Reflecting back, I’m a little amused and embarrassed by the outrage I felt. It seemed to me then that Bradbury had morphed from the prophet of Fahrenheit 451, the novel where he prophesied the advent of industrial-scale book burning in the US—a prophecy that’s starting to come true in Florida and Texas—into a narcissistic figure, enamored by his own fabulist exhortations. But more than thirty years on, space exploration seems like one of the only things left that could unite humanity around a common purpose. Consider the way in which people of all political strips admire and respect Elon Musk, not because of his cartoonish actions in the social media sphere, but because the man clearly has a vision, one that is not much different from that of Ray Bradbury. The difference is that, with his SpaceX launches, Musk is turning science fiction into science fact.
My friend Hugh Steinberg, also a Writing Seminars major, wrote a poem to mark the occasion as well. He offered, I think, a more nuanced, poetic, and funnier take on the author than mine:
World’s Fair
April 17, 1990, while listening to Ray Bradbury
They were
architecture,
they were cities of the
future and
I was
dedicated
to building
them and from
the lessons I
learned
I tell
this old story,
I’ve told
it hundreds of times,
Never
tear up the future again,
Never listen to fools.
The love pays back.
If you love King Kong above
all the apes in the world
you’ll be hired,
just look at me
I am an
amalgam of loves.
Steinberg’s poem was published in the literary magazine Grand Street. It was his published poem, he told me. (He is currently a senior adjunct in the creative writing faculty of the California College of the Arts.)
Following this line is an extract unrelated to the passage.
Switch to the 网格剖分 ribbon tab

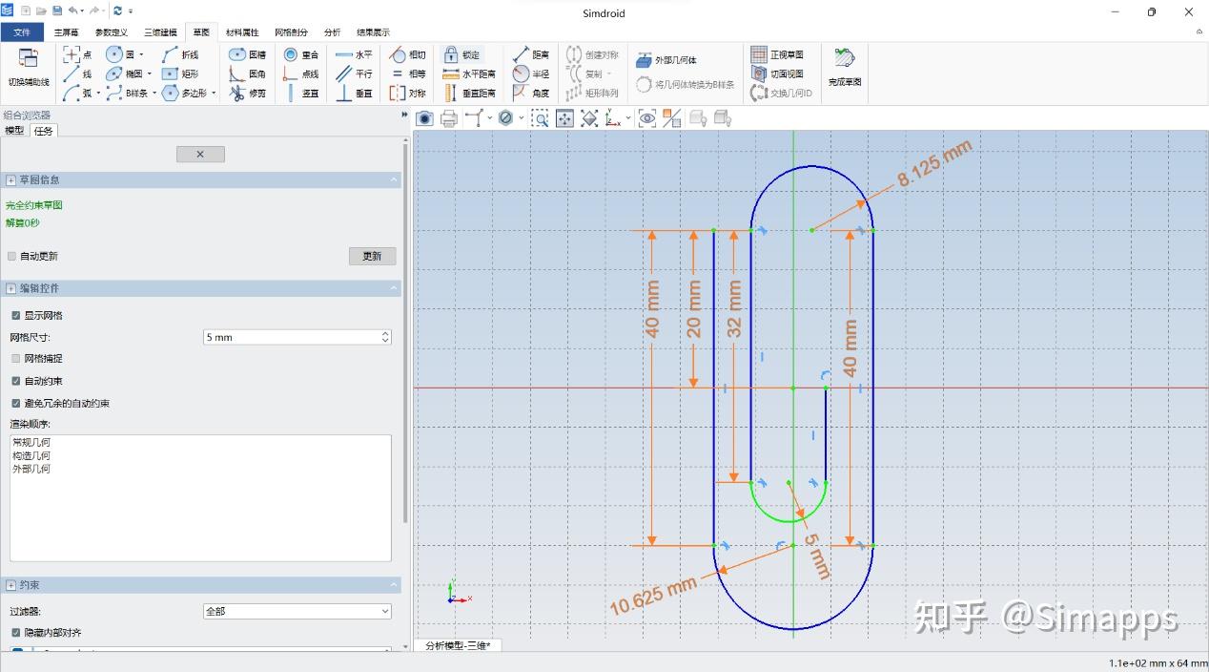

Also in the audience that day was Jonathan Eller. Eller, a noted Bradbury scholar, wrote a three-volume biography of Bradbury, edited his collected works, and co-founded the Ray Bradbury Center. He has been a professor of English at IUPUI (now emeritus) since 1993. It is impossible to imagine the Center being located at this institution if this were not the case.
Eller is, not surprisingly, a lifelong fan of the author. “Bradbury understood the workings of the human heart—how we dream, how we learn, and how we remember the past in order to shape our future,” he told the blog of the University of Illinois Press in 2020. “Bradbury did not mistrust technology; he mistrusted those who misuse technology for their own ends.”
It’s hard for me to imagine what Bradbury would think, say, of the social media revolution and the political chaos it has enabled. But I have a feeling he’d find a way to put a positive spin on things. His relentless optimism is very much needed now.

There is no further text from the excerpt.